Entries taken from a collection

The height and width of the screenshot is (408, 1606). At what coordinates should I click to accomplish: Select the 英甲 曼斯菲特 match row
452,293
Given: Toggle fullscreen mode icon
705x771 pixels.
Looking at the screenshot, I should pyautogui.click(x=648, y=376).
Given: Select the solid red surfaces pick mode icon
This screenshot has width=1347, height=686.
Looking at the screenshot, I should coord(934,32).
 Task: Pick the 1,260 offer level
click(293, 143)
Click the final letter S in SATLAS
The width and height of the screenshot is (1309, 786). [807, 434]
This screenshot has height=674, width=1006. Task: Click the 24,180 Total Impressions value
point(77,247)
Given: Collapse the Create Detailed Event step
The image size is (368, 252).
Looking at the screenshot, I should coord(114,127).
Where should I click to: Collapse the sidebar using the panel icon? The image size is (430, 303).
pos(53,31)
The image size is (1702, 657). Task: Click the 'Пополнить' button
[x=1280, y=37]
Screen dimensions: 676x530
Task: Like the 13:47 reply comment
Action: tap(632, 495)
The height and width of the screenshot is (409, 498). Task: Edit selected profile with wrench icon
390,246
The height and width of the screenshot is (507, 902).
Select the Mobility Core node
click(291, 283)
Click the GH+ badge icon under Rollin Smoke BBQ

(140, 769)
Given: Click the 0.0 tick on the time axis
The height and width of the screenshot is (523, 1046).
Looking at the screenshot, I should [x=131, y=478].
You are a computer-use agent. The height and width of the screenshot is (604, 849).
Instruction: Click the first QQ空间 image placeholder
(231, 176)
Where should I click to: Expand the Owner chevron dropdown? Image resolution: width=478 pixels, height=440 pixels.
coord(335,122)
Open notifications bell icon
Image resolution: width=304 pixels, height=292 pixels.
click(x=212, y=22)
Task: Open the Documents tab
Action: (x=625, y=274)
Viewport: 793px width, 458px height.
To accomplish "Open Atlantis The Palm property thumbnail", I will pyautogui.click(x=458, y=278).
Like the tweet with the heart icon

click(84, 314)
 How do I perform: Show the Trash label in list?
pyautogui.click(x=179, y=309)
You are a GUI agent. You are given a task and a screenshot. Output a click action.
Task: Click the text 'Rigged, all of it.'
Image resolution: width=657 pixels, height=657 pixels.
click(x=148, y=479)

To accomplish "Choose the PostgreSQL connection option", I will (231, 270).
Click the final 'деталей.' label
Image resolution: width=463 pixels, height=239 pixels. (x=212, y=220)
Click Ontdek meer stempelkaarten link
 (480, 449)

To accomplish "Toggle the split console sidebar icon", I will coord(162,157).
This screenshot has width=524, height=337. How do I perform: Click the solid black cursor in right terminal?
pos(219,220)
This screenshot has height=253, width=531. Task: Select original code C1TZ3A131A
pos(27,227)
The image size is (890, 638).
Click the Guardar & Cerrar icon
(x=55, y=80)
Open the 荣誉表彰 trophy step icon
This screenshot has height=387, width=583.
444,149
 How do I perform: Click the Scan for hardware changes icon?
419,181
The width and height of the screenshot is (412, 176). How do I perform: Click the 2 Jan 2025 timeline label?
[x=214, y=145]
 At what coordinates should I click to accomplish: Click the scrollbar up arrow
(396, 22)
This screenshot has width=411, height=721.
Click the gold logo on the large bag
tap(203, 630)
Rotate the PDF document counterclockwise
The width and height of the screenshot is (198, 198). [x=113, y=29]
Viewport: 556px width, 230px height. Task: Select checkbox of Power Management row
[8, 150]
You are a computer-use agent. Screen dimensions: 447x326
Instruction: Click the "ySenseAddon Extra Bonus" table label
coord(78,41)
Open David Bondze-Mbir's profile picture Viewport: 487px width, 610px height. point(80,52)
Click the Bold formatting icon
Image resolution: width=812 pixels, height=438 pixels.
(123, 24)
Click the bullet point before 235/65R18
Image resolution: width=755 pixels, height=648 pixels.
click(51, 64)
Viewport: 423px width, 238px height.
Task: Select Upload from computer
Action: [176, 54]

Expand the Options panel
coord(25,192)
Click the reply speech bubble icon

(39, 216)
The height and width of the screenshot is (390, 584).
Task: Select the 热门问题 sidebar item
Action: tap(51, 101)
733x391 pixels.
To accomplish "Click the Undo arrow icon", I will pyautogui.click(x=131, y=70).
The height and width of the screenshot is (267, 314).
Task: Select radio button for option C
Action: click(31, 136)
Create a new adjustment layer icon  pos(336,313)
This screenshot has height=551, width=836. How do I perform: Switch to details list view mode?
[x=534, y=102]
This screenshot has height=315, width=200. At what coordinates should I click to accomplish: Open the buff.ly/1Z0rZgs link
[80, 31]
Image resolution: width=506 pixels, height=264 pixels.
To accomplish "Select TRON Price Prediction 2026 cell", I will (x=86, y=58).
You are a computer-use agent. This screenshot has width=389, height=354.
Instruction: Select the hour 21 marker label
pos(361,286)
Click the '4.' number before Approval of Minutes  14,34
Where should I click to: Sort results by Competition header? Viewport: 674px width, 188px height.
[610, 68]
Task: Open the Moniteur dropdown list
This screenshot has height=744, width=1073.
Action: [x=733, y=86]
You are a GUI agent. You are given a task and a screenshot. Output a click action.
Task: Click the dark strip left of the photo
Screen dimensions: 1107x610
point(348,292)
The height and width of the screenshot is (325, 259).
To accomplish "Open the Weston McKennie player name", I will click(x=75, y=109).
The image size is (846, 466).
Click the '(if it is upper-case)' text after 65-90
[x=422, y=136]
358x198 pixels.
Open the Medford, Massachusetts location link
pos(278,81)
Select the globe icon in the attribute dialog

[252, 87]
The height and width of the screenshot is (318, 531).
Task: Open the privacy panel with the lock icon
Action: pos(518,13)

Task goal:
A verbatim copy of every entry is needed.

Your solution:
The height and width of the screenshot is (408, 1606). At what coordinates should I click to accomplish: Select the 英甲 曼斯菲特 match row
452,293
Given: Toggle fullscreen mode icon
705x771 pixels.
Looking at the screenshot, I should pyautogui.click(x=648, y=376).
Given: Select the solid red surfaces pick mode icon
This screenshot has width=1347, height=686.
Looking at the screenshot, I should coord(934,32).
 Task: Pick the 1,260 offer level
click(293, 143)
Click the final letter S in SATLAS
The width and height of the screenshot is (1309, 786). [807, 434]
This screenshot has height=674, width=1006. Task: Click the 24,180 Total Impressions value
point(77,247)
Given: Collapse the Create Detailed Event step
The image size is (368, 252).
Looking at the screenshot, I should coord(114,127).
Where should I click to: Collapse the sidebar using the panel icon? The image size is (430, 303).
pos(53,31)
The image size is (1702, 657). Task: Click the 'Пополнить' button
[x=1280, y=37]
Screen dimensions: 676x530
Task: Like the 13:47 reply comment
Action: tap(632, 495)
The height and width of the screenshot is (409, 498). Task: Edit selected profile with wrench icon
390,246
The height and width of the screenshot is (507, 902).
Select the Mobility Core node
click(291, 283)
Click the GH+ badge icon under Rollin Smoke BBQ

(140, 769)
Given: Click the 0.0 tick on the time axis
The height and width of the screenshot is (523, 1046).
Looking at the screenshot, I should [x=131, y=478].
You are a computer-use agent. The height and width of the screenshot is (604, 849).
Instruction: Click the first QQ空间 image placeholder
(231, 176)
Where should I click to: Expand the Owner chevron dropdown? Image resolution: width=478 pixels, height=440 pixels.
coord(335,122)
Open notifications bell icon
Image resolution: width=304 pixels, height=292 pixels.
click(x=212, y=22)
Task: Open the Documents tab
Action: (x=625, y=274)
Viewport: 793px width, 458px height.
To accomplish "Open Atlantis The Palm property thumbnail", I will pyautogui.click(x=458, y=278).
Like the tweet with the heart icon

click(84, 314)
 How do I perform: Show the Trash label in list?
pyautogui.click(x=179, y=309)
You are a GUI agent. You are given a task and a screenshot. Output a click action.
Task: Click the text 'Rigged, all of it.'
Image resolution: width=657 pixels, height=657 pixels.
click(x=148, y=479)

To accomplish "Choose the PostgreSQL connection option", I will (231, 270).
Click the final 'деталей.' label
Image resolution: width=463 pixels, height=239 pixels. (x=212, y=220)
Click Ontdek meer stempelkaarten link
 (480, 449)

To accomplish "Toggle the split console sidebar icon", I will coord(162,157).
This screenshot has width=524, height=337. How do I perform: Click the solid black cursor in right terminal?
pos(219,220)
This screenshot has height=253, width=531. Task: Select original code C1TZ3A131A
pos(27,227)
The image size is (890, 638).
Click the Guardar & Cerrar icon
(x=55, y=80)
Open the 荣誉表彰 trophy step icon
This screenshot has height=387, width=583.
444,149
 How do I perform: Click the Scan for hardware changes icon?
419,181
The width and height of the screenshot is (412, 176). How do I perform: Click the 2 Jan 2025 timeline label?
[x=214, y=145]
 At what coordinates should I click to accomplish: Click the scrollbar up arrow
(396, 22)
This screenshot has width=411, height=721.
Click the gold logo on the large bag
tap(203, 630)
Rotate the PDF document counterclockwise
The width and height of the screenshot is (198, 198). [x=113, y=29]
Viewport: 556px width, 230px height. Task: Select checkbox of Power Management row
[8, 150]
You are a computer-use agent. Screen dimensions: 447x326
Instruction: Click the "ySenseAddon Extra Bonus" table label
coord(78,41)
Open David Bondze-Mbir's profile picture Viewport: 487px width, 610px height. point(80,52)
Click the Bold formatting icon
Image resolution: width=812 pixels, height=438 pixels.
(123, 24)
Click the bullet point before 235/65R18
Image resolution: width=755 pixels, height=648 pixels.
click(51, 64)
Viewport: 423px width, 238px height.
Task: Select Upload from computer
Action: [176, 54]

Expand the Options panel
coord(25,192)
Click the reply speech bubble icon

(39, 216)
The height and width of the screenshot is (390, 584).
Task: Select the 热门问题 sidebar item
Action: tap(51, 101)
733x391 pixels.
To accomplish "Click the Undo arrow icon", I will pyautogui.click(x=131, y=70).
The height and width of the screenshot is (267, 314).
Task: Select radio button for option C
Action: click(31, 136)
Create a new adjustment layer icon  pos(336,313)
This screenshot has height=551, width=836. How do I perform: Switch to details list view mode?
[x=534, y=102]
This screenshot has height=315, width=200. At what coordinates should I click to accomplish: Open the buff.ly/1Z0rZgs link
[80, 31]
Image resolution: width=506 pixels, height=264 pixels.
To accomplish "Select TRON Price Prediction 2026 cell", I will (x=86, y=58).
You are a computer-use agent. This screenshot has width=389, height=354.
Instruction: Select the hour 21 marker label
pos(361,286)
Click the '4.' number before Approval of Minutes  14,34
Where should I click to: Sort results by Competition header? Viewport: 674px width, 188px height.
[610, 68]
Task: Open the Moniteur dropdown list
This screenshot has height=744, width=1073.
Action: [x=733, y=86]
You are a GUI agent. You are given a task and a screenshot. Output a click action.
Task: Click the dark strip left of the photo
Screen dimensions: 1107x610
point(348,292)
The height and width of the screenshot is (325, 259).
To accomplish "Open the Weston McKennie player name", I will click(x=75, y=109).
The image size is (846, 466).
Click the '(if it is upper-case)' text after 65-90
[x=422, y=136]
358x198 pixels.
Open the Medford, Massachusetts location link
pos(278,81)
Select the globe icon in the attribute dialog

[252, 87]
The height and width of the screenshot is (318, 531).
Task: Open the privacy panel with the lock icon
Action: pos(518,13)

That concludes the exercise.